Recipe Rifle goes shopping - summer round-up

Once upon a time, going bikini shopping for me was easy. The only stipulation was that the pants had to have NO TIE-SIDES because I find them annoying and they make my hips look w-i-d-e. Other than that, anything went. String, halter-neck, strapless: whatever! I had the world's most buoyant bosom. Literally pneumatic.

But now. O God! O God save me! Two children later and bikini shopping is hell. Sheer hell. If I find something that supports my up-top drooping woman-flesh then it is so structured with so much padding that I might as well just be fully-clothed and be done with it. Or I find a top that is okay but then cannot find the bikini bottom, as I squat on the shop floor, rummaging through those awful clackety bikini pant hangers, clackety clackety RAGE WHY ARE THERE ONLY 40 SIZE 6s HERE?????

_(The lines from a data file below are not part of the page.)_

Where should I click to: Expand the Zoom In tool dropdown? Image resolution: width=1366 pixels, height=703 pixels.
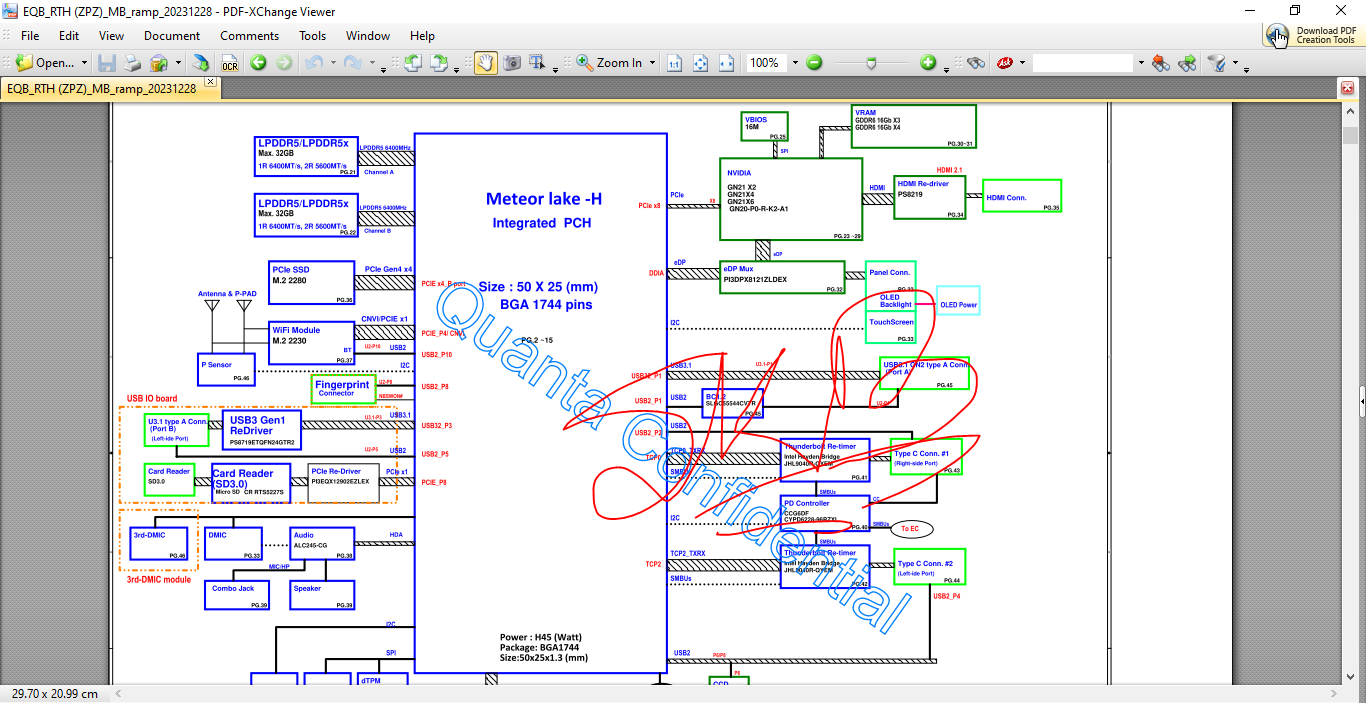click(652, 63)
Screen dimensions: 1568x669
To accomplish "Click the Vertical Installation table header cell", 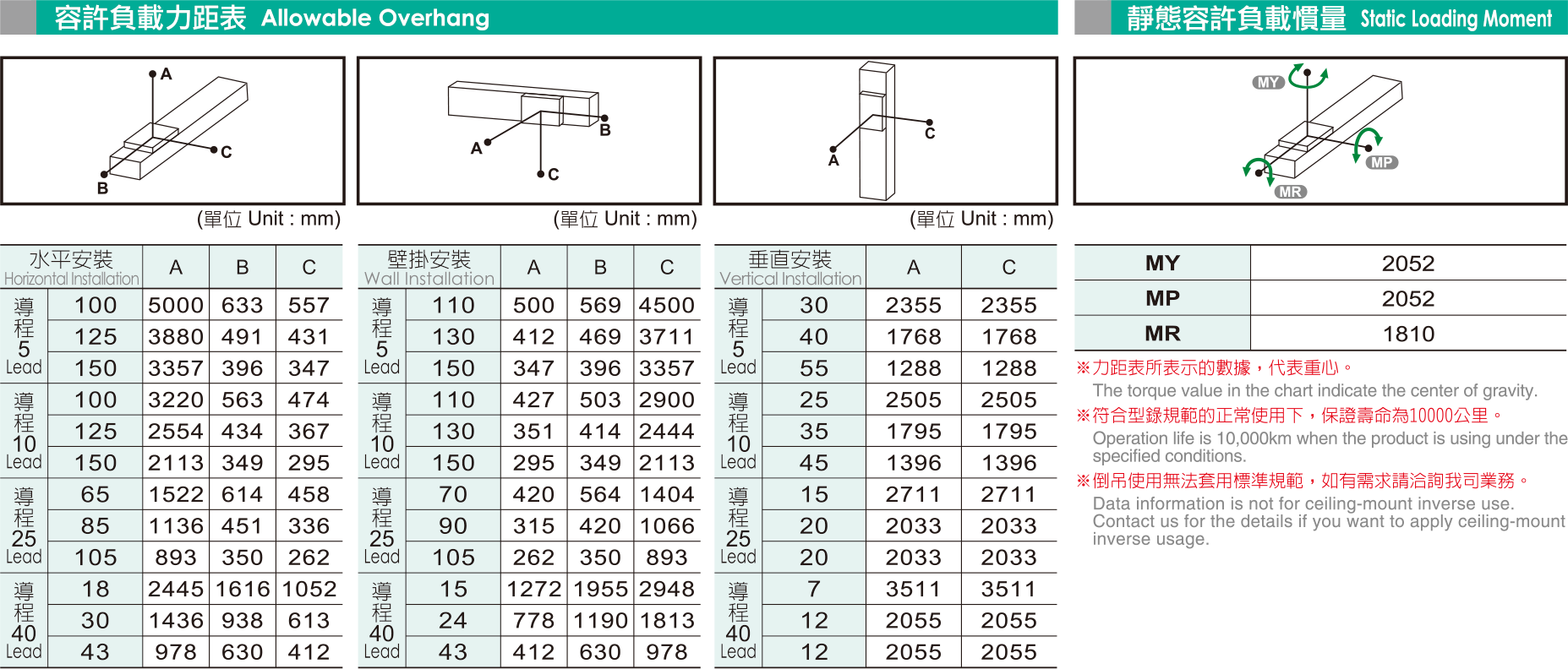I will click(x=790, y=268).
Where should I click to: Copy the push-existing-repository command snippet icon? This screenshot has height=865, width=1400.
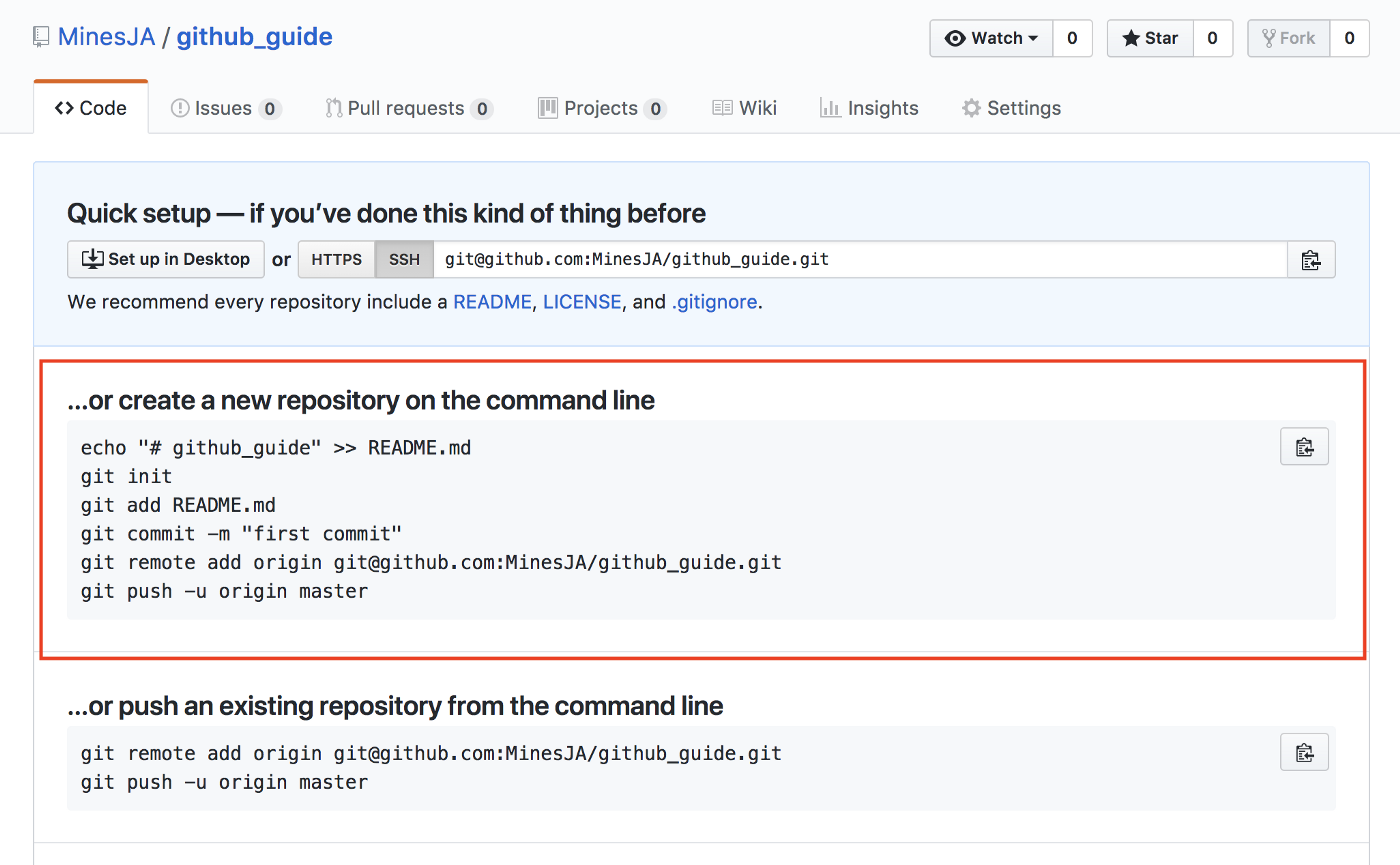[1304, 752]
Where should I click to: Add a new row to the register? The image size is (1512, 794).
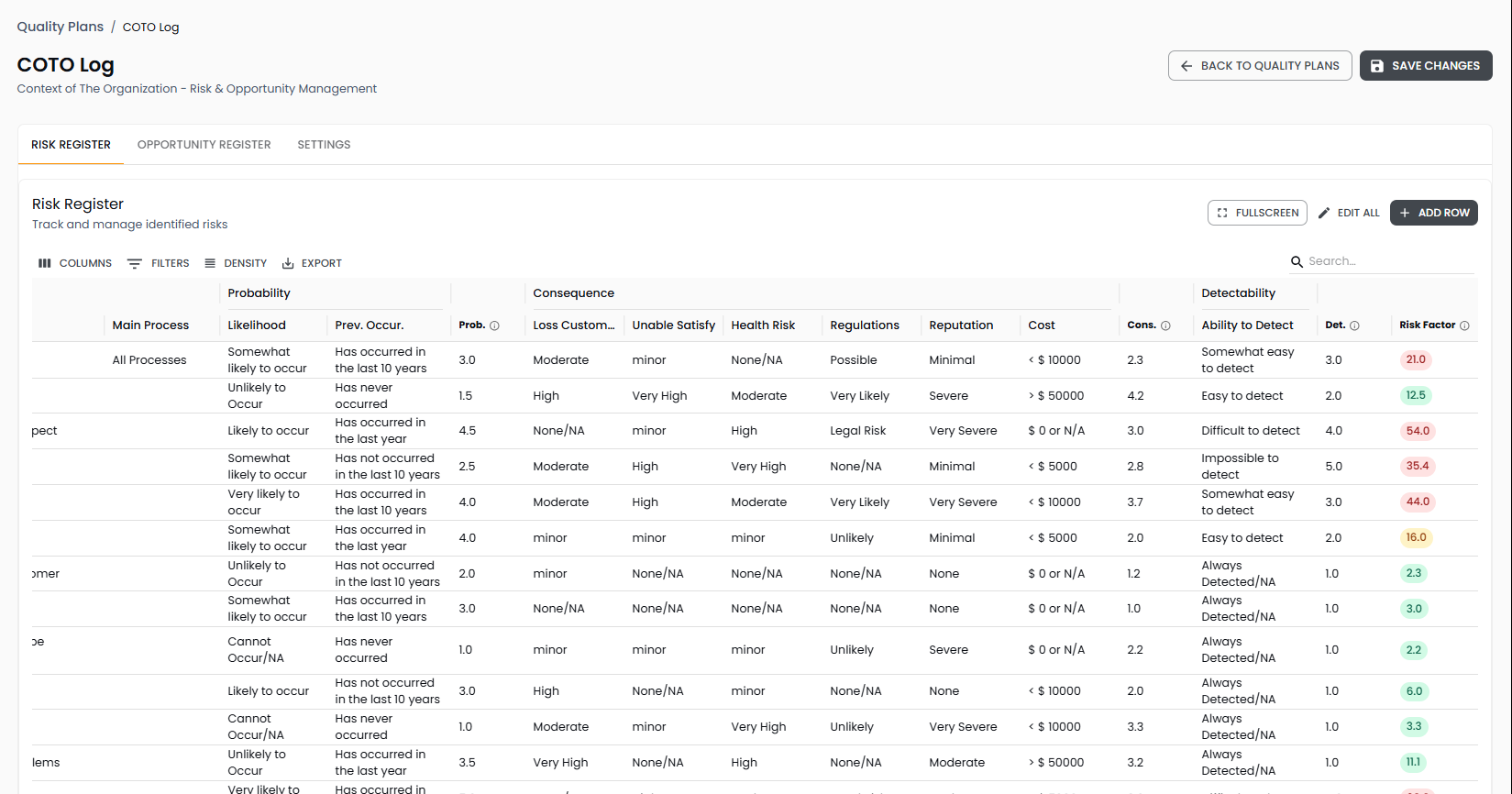click(1433, 213)
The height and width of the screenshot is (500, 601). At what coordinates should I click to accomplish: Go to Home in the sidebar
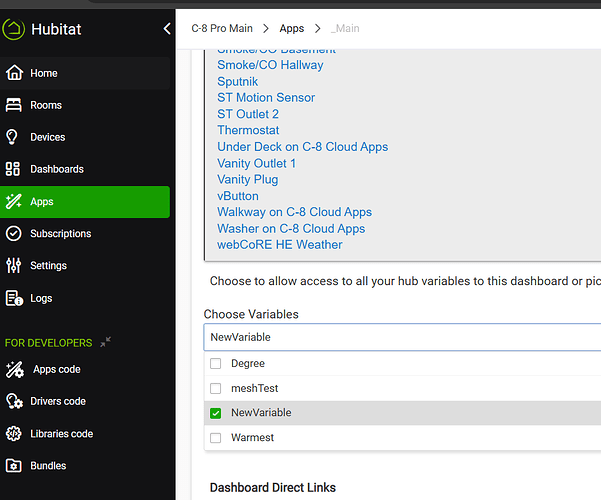point(43,73)
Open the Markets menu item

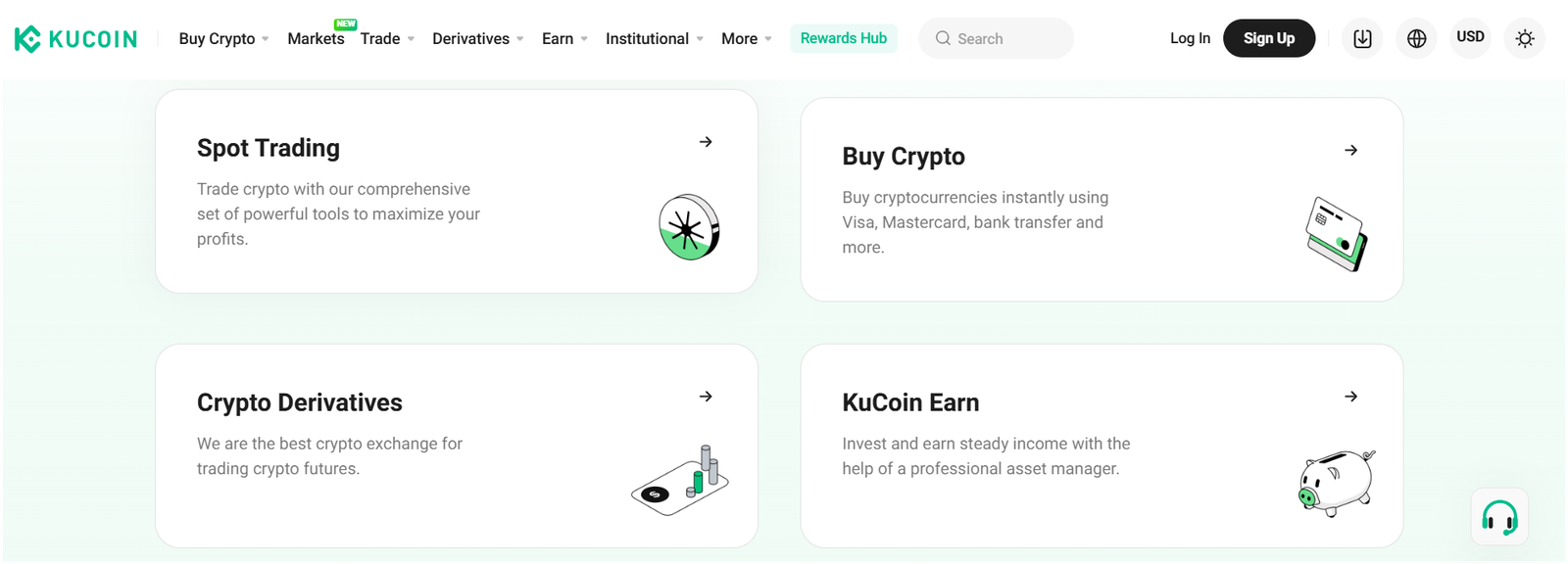tap(314, 38)
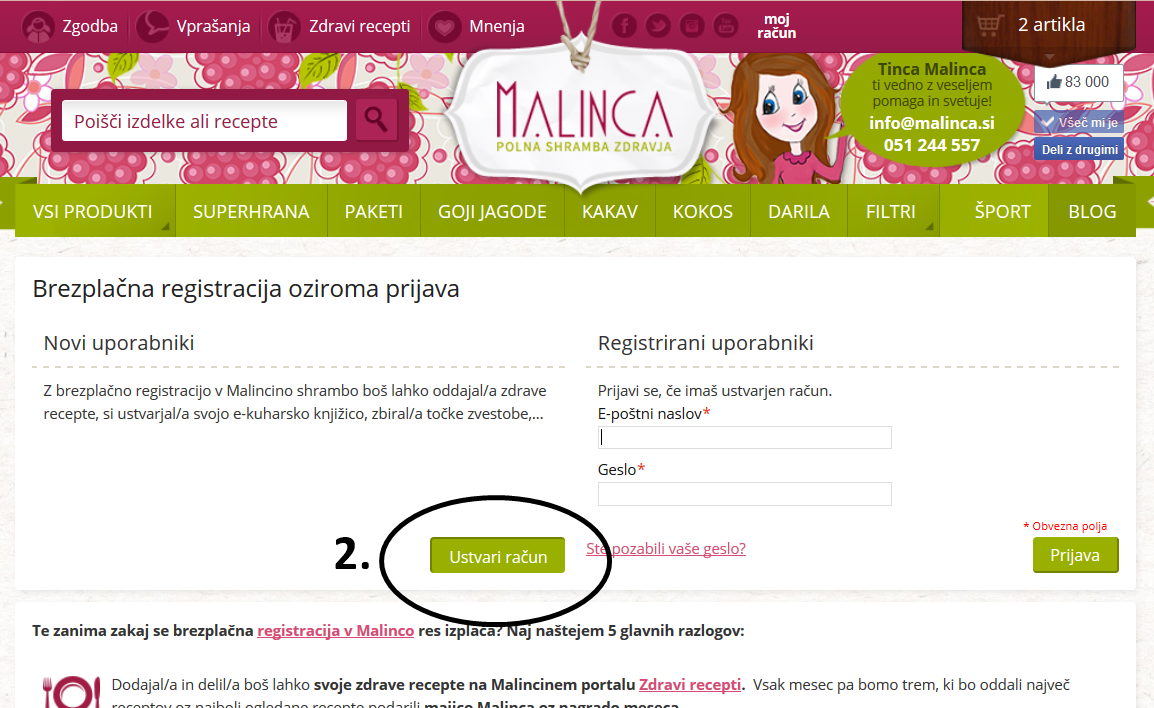Open the BLOG menu item
The width and height of the screenshot is (1154, 708).
coord(1092,211)
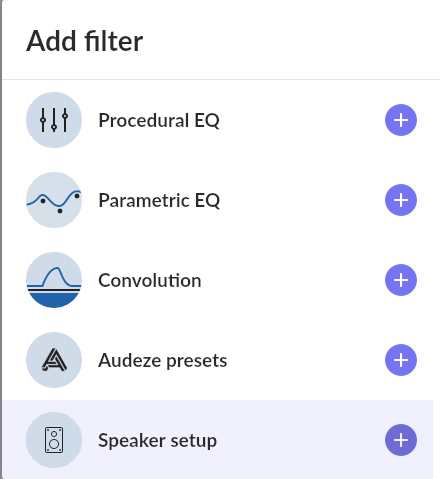Select the Speaker setup text label
Viewport: 440px width, 479px height.
pos(157,441)
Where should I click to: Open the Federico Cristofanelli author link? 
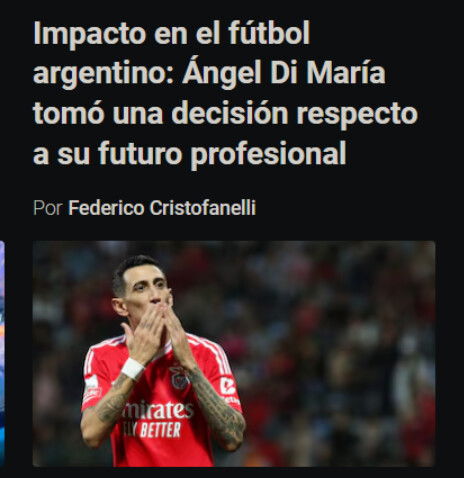162,208
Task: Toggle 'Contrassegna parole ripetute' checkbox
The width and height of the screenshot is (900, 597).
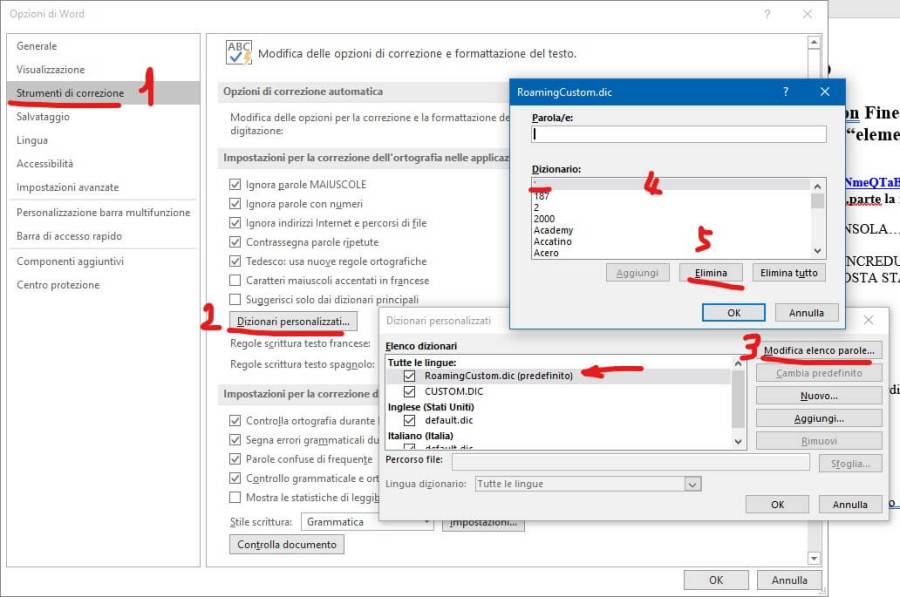Action: click(235, 242)
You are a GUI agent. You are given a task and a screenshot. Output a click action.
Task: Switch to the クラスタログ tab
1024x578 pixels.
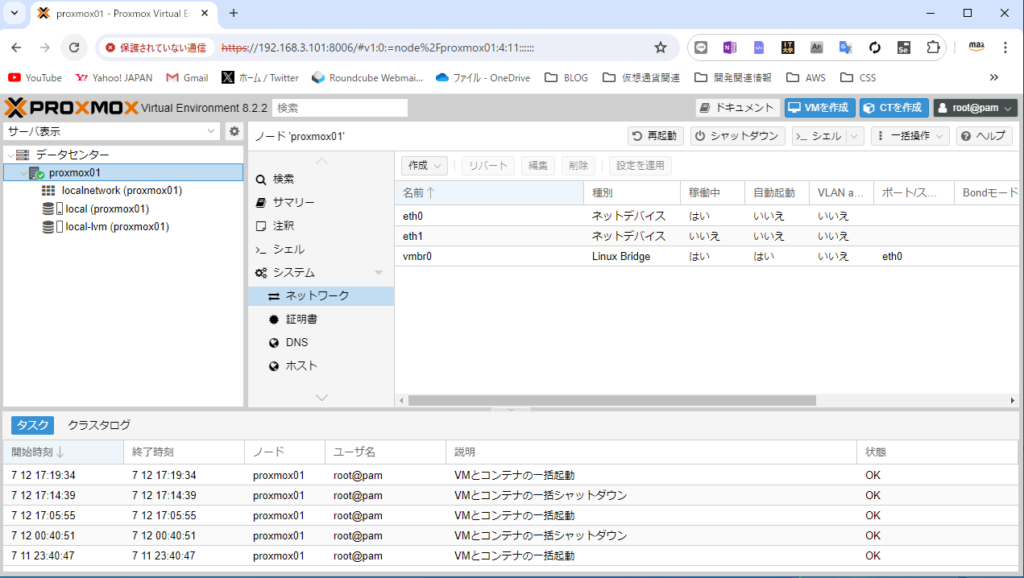99,425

I bought a collection of mad, non-matching things from TopShop and Asos. Then I went to the Selfridges bikini department and considered spending £300 on something from Heidi Klein or Melissa Odabash, but they all felt wrong and bad and felt like medical trusses.

"Go to Biondi," said my friend E-. "Tiny bikini boutique in Chelsea. It's really good. Kate Middleton goes there."

"I hate Chelsea!" I sobbed. But feeling body-ashamed and vulnerable. I went. It really is good (not Chelsea, Chelsea is horrible - the boutique I mean).

You don't have to say what your problem is, they know already: your tits are saggy. Your bum is fat. It's fine. Don't panic. They've got something for you. And if they haven't got something for you, they'll make something. I went for the Taj bikini that gives support where it's needed without using enough foam padding to insulate a house.

The prices are competitive with Heidi Klein - not dirt cheap but not insane Net-A-Porter prices either. Certainly cheaper than a boob lift, which would mean that you can go back to wearing whatever the fuck you like. If you look after this bikini and rinse it in fresh water after swimming in a pool or the sea it ought to last a few summers, making the extra cash lay-out worth it. Obviously also take on holiday some TopShop horrors that you can treat like shit.

Biondi Taj halterneck bikini £115 (ignore the tie-side pants: you can get plain pants too and it's the bikini top that matters).





You will also this summer need some espadrilles. They are absolutely everywhere at the moment but they quite often fall apart by mid-August so it's worth investing in a solid pair. Mine are from Seven Boot Lane, £70 and they are beautiful. Apologies for awful picture, but I feel you have come to expect this from me.




Another total essential is a pair of simple metallic flat sandals. The best ones are already selling out so don't dither. A pair I really wanted from Ancient Greek have sold out completely in my size - both in the shops and online - and I am absolutely fuming about it.

By the way I am so utterly fed up of real shops. You traipse all the way there for something and they've always run out of your size. It's such bullshit. The number of times I've said "It's okay I'll get it online" in the last month is depressing.

A good substitute for Ancient Greek is Steve Madden, available at Dune. Also MUCH cheaper at around the £50 mark. I can't steal an image off their website and I'm CERTAINLY not faffing about with their bloody press office, so you can find the ones I like and all sorts of others here .

I know, because you have told me, that you have all bought at denim shirt and are happy and joyful that you have. Anyone left who hasn't got a denim shirt yet GET ONE. I don't care where from. They're everywhere.

Also get yourself a pair of denim cut-offs. They are right. They are now. Do it. You will have to dig around to find some that suit you, but for what it's worth, I've got these from Zara and they are very good, £25.99. Not high-waisted, most important. Can't stand this high-waisted trend. It's such bullshit. Please note I do not wear mine with a tiny strappy top like this girl here.



I love a pendant necklace, I must have five or six - some metal, some with tassels, all colours of the rainbow. I find they make plain t-shirts come alive even if I'm feeling half-dead.

I came across this "Lifesaver" necklace from Kirsten Goss, which you can stick your own little charms on the bottom - a few letters, a stone pendant, a little skull motif or something. They are very cool - there are a lot of necklace/pendant "systems" out there at the moment, and this is the most inspiring one I've come across and not especially expensive at £80 for a plain necklace and charms at sort of £30 each.

Lots of choice and fun things available at Kirsten Goss

Of course, the thing I really want is a thing my friend C- has, which is this Diane Kordas OMG necklace, but I looked it up online and it's £1,160, which is an awful lot of recipe columns for Grazia let me tell you.